- Born: Chaudhary Sarai near Kannauj (present-day Uttar Pradesh, India)
- Spouse: Bhaddari or Ghaghini
- Writing career
- Period: 17th century
- Genres: Poetry, Proverbs
- Subjects: Farmers, Agriculture, Human life, Natural methodology, Environment
- Notable works: Ghagh ki kahavatein, Ghagh ki kavitayen

= Ghagh =

17th-century Indian poet and philosopher

Ghagh was a 17th-century poet, philosopher and Brahmin astrologer from Northern India. He is known for writing poetry and proverbs on farmers and agriculture. His proverbs are popular among folks in the Hindi-speaking regions like Haryana, Rajasthan, Uttar Pradesh and Madhya Pradesh to the eastern boundaries of Bihar.

== Biography ==
According to a legend, Ghagh was born in the village called Chaudhary Sarai near Kannauj, which is located in central Uttar Pradesh, during Mughal emperor Akbar's reign in the 16th century. It is also believed that Ghagh settled in a village called Ghagh Sarai, a few kilometers away from Kannauj, on a piece of land that Akbar gifted. He had received an honorary title, Chowdhary by Akbar. Ghagh's father was a Brahmin scholar and astrologer.

According to some sources, his birth name was Bhaddar or Bhaddari and some say it was his wife's name. Some of his poems hint that he lovingly addresses his wife as Ghaghini.

His poetry suggests that he had a great knowledge of agriculture, farming and all things related to human life. His poetry and speeches are scattered in the form of proverbs, which many people have collected and published. Among these, Ghagh and Bhaddri, compiled by Ramnaresh Tripathi (published by Hindustani Academy, 1931 AD), is a critical compilation.

== Works ==
There is no extant book published under the authorship of Ghagh himself but there are many that compile Ghagh's poetry and proverbs. His poetry books can be found selling at rural fairs, railway station book kiosks and roadside booksellers in the vast Hindi belt. Common titles of these books are Ghagh ki kahavatein (Sayings of Ghagh) and Ghagh ki kavitayen (Poetry of Ghagh).
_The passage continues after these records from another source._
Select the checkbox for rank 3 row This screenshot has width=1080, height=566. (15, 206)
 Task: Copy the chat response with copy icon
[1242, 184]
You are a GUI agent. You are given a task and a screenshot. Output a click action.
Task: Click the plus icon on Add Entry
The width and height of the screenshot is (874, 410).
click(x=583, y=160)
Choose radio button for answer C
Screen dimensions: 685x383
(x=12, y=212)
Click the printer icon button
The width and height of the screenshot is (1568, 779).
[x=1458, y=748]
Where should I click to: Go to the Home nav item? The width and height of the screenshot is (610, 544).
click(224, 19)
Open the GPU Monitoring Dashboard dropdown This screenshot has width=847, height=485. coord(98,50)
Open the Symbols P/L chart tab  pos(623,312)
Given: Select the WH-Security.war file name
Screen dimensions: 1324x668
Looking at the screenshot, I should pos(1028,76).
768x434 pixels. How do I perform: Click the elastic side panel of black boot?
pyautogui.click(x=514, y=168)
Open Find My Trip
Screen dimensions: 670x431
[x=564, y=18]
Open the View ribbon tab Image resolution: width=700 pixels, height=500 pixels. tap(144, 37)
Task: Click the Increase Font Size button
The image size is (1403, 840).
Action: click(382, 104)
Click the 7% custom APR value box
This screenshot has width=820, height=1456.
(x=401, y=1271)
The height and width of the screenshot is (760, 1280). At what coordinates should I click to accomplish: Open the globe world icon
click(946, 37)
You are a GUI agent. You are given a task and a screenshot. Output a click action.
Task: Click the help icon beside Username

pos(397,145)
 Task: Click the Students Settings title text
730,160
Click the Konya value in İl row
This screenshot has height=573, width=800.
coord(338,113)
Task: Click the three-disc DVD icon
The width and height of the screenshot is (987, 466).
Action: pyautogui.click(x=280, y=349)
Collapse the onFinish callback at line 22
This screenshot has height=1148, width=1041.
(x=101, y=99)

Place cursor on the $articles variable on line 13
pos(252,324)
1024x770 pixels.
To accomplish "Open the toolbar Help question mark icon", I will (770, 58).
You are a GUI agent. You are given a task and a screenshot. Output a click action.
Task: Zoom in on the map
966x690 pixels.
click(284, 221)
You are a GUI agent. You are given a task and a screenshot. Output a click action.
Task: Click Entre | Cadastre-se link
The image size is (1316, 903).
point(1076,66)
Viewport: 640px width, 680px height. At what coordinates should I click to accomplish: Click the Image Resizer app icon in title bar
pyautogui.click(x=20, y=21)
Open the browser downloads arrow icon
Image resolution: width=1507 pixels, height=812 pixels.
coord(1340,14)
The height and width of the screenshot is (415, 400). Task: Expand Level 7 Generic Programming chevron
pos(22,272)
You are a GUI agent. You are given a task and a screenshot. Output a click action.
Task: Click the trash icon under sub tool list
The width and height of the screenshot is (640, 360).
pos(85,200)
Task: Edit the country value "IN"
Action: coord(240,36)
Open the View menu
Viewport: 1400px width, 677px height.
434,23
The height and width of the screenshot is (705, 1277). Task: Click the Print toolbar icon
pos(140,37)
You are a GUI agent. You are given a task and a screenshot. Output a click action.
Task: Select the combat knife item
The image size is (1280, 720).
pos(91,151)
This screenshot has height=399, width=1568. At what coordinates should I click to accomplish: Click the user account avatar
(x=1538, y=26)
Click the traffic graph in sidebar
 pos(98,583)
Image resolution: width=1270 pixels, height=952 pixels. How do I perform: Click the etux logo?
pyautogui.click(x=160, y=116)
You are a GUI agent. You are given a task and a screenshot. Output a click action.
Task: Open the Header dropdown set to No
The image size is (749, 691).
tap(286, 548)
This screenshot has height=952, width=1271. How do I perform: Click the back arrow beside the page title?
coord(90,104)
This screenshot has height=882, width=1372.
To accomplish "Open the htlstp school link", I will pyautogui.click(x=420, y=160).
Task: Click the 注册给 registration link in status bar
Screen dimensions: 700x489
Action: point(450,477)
Some of the books which compile Ghagh's work or talks about Ghagh are as follows:
- "Ghagh aur Bhaddari ki lokoktiya" (2011) (authored by Dr. Kiran Tripathi)
- "Sayings of Ghagh Bhaddari (Agricultural and Natural Meteorology)" (published by Rupesh)
- "Lokpriya Kavi Giridhar Kavirai Ghagh Vemanna" (edited by Dr. R.M.S. Vijayi, S.S. Gautam)
- Dwivedi, Devnarayan (2006). "Ghagh Aur Bhaddari Ki Kahawatein" (compiled by Devnarayan Diwedi)
- Cakravartī, Dīpana Kumāra (2020). "Ghagh Aur Bhaddari" (authored by Dipan Kumar Chakarvarti)
- "Mahakavi Ghagh Aur Bhaddari Ki Kahavaten" (2016) (compiled by Ganga Prasad Sharma)
- "Ghagh Aur Bhaddari Ki Kahavatein" (edited by Ramesh Pratap Singh)
- "Ghagh Bhdduri Ki Khawtein Krishi And Prakrtik Mausam Vigyan" (2011)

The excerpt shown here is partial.